Analysis of Variance Table
Response: Compa
Df Sum Sq Mean Sq F value Pr(>F)
Gender 1 0.001947 0.0019469 0.3253 0.5711
Residuals 48 0.287256 0.0059845
Given the null hypothesis that H0: β=0 against H1: β≠0 , we will fail to reject the null hypothesis. This shows that there is little or no relationship between Gender and pay.
Also, considering the correlation coefficient between Gender and Compa which is 0.08204811; there seems to be any minimal relationship between Gender and pay.
Compa Gender
Compa 1.00000000 0.08204811
Gender 0.08204811 1.00000000
The best variable for analysis is the Compa because it gives a lower F value and a lower variance than when Salary is used.
The most interesting thing we got from the analysis of data is that there is equality in pay for both genders.
5)
The single factor tests and analysis could not provide a complete answer to our salary equality question because they produced results with high variability. This means that salary is a function of more than just one variable and needed a number of variables to explain.

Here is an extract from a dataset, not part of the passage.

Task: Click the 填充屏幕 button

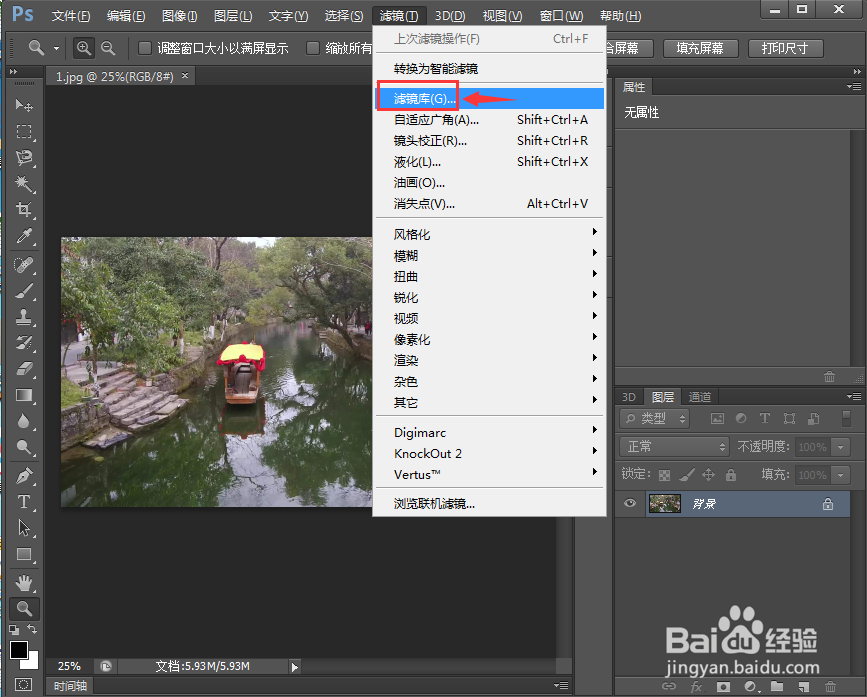Action: (x=700, y=48)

An outcome such as one’s ability to perform a task effectively may be seen as linked to a number of factors such as the reward, job environment, skills among other related factors and can therefore be explained only by multiple regression and not simpler one-variable models.
Another aspect could be a student’s ability to succeed later in life. This does not only depend on the grades obtained at school but a lot more others. Such aspects cannot be explained by simpler one-variable models.